According to Liquid Telecom, over 630 million people in Africa live without access to electricity, while an estimated 40 billion hours a year are spent fetching water in the sub-Saharan region.
The company notes that conventional utility providers are struggling to serve the continent's population.
Hugh Whalan, co-founder and CEO of West African asset financing company, PEGAfrica, said, "IoT gives energy and utility companies the ability to connect to assets in the field and troubleshoot issues, reduce operational costs, perform over the air updates and the like. The key challenge is when the network goes down and you lose connection to a remote device, and you are left with an asset that is hard to service remotely."
Whalan says companies that have positioned IoT as a central component of their business model have received tens of millions of dollars in investment over the last five years in Africa. "The investment they receive is because IoT is an enabler for providing underserved, remote consumers assets on credit in a scalable way," he notes.
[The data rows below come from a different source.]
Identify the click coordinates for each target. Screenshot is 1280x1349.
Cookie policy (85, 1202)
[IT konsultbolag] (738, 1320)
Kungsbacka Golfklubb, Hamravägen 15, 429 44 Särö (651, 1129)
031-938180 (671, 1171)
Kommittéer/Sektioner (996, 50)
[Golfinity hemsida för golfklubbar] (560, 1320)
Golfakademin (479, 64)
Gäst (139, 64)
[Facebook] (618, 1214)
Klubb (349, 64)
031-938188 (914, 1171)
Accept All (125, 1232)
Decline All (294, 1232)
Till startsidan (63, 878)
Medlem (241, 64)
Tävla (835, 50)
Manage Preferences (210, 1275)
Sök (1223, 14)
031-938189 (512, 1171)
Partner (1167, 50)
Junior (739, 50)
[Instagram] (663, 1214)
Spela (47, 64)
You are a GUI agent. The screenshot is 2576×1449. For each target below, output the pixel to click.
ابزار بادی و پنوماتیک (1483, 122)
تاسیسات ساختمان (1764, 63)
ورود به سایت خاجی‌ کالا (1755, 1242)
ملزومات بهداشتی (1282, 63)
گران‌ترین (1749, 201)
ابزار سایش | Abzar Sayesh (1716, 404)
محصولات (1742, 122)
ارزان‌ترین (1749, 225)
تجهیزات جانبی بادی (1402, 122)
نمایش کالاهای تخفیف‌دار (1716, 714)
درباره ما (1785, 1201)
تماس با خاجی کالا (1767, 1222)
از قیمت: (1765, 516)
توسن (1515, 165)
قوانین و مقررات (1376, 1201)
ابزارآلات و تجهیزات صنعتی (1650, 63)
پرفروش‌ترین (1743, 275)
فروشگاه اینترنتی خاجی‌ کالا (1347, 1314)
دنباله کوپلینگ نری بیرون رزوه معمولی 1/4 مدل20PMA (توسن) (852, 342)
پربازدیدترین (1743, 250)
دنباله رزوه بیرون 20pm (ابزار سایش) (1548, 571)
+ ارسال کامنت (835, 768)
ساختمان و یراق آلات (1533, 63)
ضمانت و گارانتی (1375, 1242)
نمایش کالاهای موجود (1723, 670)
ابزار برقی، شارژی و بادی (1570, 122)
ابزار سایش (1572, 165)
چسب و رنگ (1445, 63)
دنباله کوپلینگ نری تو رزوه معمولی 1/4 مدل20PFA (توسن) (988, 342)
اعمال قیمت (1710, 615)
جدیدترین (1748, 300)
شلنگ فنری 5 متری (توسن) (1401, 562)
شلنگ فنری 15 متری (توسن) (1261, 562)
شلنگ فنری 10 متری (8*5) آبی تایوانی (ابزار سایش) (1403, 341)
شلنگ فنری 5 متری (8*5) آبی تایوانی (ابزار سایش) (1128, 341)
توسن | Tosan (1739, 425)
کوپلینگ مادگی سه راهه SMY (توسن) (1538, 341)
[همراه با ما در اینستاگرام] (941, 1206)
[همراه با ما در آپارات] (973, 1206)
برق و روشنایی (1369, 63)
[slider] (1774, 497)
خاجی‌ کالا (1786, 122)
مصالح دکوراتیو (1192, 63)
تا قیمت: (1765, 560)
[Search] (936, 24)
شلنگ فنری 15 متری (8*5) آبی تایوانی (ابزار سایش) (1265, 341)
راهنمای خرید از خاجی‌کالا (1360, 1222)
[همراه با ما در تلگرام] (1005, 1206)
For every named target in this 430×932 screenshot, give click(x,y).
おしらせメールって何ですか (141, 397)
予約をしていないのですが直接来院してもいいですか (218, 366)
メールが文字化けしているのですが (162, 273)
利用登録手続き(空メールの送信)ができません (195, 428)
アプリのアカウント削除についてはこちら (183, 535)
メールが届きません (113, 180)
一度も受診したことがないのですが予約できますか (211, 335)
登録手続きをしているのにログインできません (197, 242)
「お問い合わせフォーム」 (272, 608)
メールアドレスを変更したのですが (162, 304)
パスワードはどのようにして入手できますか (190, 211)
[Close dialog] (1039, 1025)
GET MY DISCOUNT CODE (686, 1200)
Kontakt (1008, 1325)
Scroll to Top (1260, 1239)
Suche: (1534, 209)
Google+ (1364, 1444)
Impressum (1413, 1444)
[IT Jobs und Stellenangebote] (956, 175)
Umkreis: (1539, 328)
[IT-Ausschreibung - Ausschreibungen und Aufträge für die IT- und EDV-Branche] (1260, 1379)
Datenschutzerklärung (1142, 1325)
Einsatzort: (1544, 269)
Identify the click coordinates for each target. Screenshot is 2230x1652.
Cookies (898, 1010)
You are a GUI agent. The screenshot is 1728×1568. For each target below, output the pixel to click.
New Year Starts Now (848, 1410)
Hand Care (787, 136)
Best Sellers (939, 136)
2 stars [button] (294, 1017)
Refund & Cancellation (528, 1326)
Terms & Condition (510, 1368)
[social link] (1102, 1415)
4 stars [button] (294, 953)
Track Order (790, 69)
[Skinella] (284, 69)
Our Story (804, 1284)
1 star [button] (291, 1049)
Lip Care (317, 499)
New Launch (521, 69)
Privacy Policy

"Perhaps the biggest benefit of IoT in the energy space is the ability to perform monitoring and maintenance remotely – making it a very attractive opportunity for energy providers, which typically spend large amounts of money on upkeep of rural assets," Whalan adds.
Liquid Telecom's group CTO Ben Roberts believes the successful deployment of IoT across Africa will go hand-in-hand with the rise of cloud services, adding that IoT is the logical next step for an increasingly connected world.
According to Gartner, there are already an estimated 8.4 billion connected things in use worldwide in 2017, which is set to reach 20.4 billion by 2020.
Furthermore, the analyst firm believes IoT will reach mainstream adoption in the next two to five years in Africa, where it is expected to have a 'transformational impact'.
According to global information and analysis firm IHS Markit, the industrial sector – driven by building automation, industrial automation and lighting – will account for nearly half of all new connected devices globally between 2015 and 2025.